● TEXTO:
•••••

El problema de la escala es lo que claramente expresa Juan Domingo Perón en el texto “Confederaciones Continentales” de 1951, cuando afirma que “Ni Argentina, ni Brasil, ni Chile aisladas pueden soñar con la unidad económica indispensable para enfrentar un destino de grandeza.”. Sin embargo, desde el núcleo de aglutinación conformado por el Nuevo ABC —acrónimo de la alianza entre Argentina, Brasil y Chile que recupera del barón de Río Branco— se pude “intentar desde aquí la unidad latinoamericana con una base operativa polifásica con inicial impulso indetenible”. Hacia fines de los años setenta, también en Brasil quedó en evidencia este problema de escala —que se manifiesta tanto en la esfera geopolítica como económica.
El conjunto de problemas económicos o imposibilidades para el desarrollo de la fragmentación regional también lo había advertido en 1949, bajo la perspectiva estructuralista, Raúl Prebisch, afirmando que el “fraccionamiento de los mercados es, pues, otro de los límites del desarrollo industrial de nuestros países. Pero lejos de ser infranqueable, es de aquellos que una política clarividente de interdependencia económica podría remover con gran beneficio recíproco.”.
Como observa Alberto Methol Ferré, en el siglo XX había surgido un nuevo umbral para el desarrollo y el ejercicio efectivo de la soberanía: los Estados Continentales Industriales. Desde otra perspectiva, el italiano Giovanni Arrighi observa lo mismo y desarrolla la categoría de complejos agrario-industrial-militares integrados de escala continental como nuevos contenedores de poder del siglo XX, que desplazaban a los viejos Estados metropolitanos de escala más pequeña, aunque con imperios coloniales formales. En otras palabras, Sin Escala No Hay Posibilidad del Desarrollo o de construir un país con Justicia Social, Soberanía Política e Independencia Económica, conceptos relativos a la posición de la región en el sistema mundial, que incluye tanto la dimensión inter-estatal como en la división internacional del trabajo. Y la dimensión central de esta cuestión es política, a partir de lo cual deben resolverse los elementos estructurales.

•••••

● CONSIGNAS:
• A. En el texto sobre el problema de la escala, ¿por qué Prebisch sostiene que el fraccionamiento de los mercados no es un límite infranqueable? Responde en una a tres oraciones.
• B. Traduce al inglés esta oración del texto sobre el problema de la escala: «Y la dimensión central de esta cuestión es política, a partir de lo cual deben resolverse los elementos estructurales.»
• C. Reproduce sin cambios el tramo del texto sobre el problema de la escala que va desde "El problema de" hasta "geopolítica como económica.".
Para resolver las consignas no se necesitan los ítems.

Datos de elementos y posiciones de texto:
•••••

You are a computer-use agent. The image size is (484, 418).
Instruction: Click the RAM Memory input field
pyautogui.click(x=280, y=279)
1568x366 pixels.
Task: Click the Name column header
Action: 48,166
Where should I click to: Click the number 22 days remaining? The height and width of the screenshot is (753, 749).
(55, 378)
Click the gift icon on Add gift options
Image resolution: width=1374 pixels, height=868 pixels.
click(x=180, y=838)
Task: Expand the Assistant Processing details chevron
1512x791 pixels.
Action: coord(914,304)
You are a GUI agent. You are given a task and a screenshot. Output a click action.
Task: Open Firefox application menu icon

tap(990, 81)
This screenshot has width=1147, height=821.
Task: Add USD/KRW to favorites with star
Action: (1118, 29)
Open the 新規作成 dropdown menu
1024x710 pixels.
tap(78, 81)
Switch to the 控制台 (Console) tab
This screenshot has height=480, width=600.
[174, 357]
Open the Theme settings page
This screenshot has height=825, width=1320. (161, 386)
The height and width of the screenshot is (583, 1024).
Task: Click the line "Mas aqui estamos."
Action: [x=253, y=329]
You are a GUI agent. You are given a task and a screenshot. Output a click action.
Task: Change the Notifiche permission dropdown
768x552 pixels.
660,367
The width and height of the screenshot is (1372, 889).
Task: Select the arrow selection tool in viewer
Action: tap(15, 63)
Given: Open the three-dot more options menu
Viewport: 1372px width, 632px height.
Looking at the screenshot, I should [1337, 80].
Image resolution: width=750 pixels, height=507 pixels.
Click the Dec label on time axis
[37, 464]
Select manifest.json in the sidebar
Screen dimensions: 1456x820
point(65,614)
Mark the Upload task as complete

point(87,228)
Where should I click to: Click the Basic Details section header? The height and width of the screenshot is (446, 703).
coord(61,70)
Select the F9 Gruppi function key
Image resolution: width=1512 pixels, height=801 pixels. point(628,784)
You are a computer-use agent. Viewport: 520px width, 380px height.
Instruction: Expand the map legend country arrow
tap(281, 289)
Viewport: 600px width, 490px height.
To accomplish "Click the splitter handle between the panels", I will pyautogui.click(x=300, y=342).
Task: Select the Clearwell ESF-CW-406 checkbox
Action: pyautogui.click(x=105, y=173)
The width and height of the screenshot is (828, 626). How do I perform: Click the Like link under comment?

•••••

● RESPUESTAS:
• A. Prebisch lo considera uno de esos límites que una política clarividente de interdependencia económica podría remover, con gran beneficio recíproco.

• B. And the central dimension of this issue is political, on the basis of which the structural elements must be resolved.

• C.
El problema de la escala es lo que claramente expresa Juan Domingo Perón en el texto “Confederaciones Continentales” de 1951, cuando afirma que “Ni Argentina, ni Brasil, ni Chile aisladas pueden soñar con la unidad económica indispensable para enfrentar un destino de grandeza.”. Sin embargo, desde el núcleo de aglutinación conformado por el Nuevo ABC —acrónimo de la alianza entre Argentina, Brasil y Chile que recupera del barón de Río Branco— se pude “intentar desde aquí la unidad latinoamericana con una base operativa polifásica con inicial impulso indetenible”. Hacia fines de los años setenta, también en Brasil quedó en evidencia este problema de escala —que se manifiesta tanto en la esfera geopolítica como económica.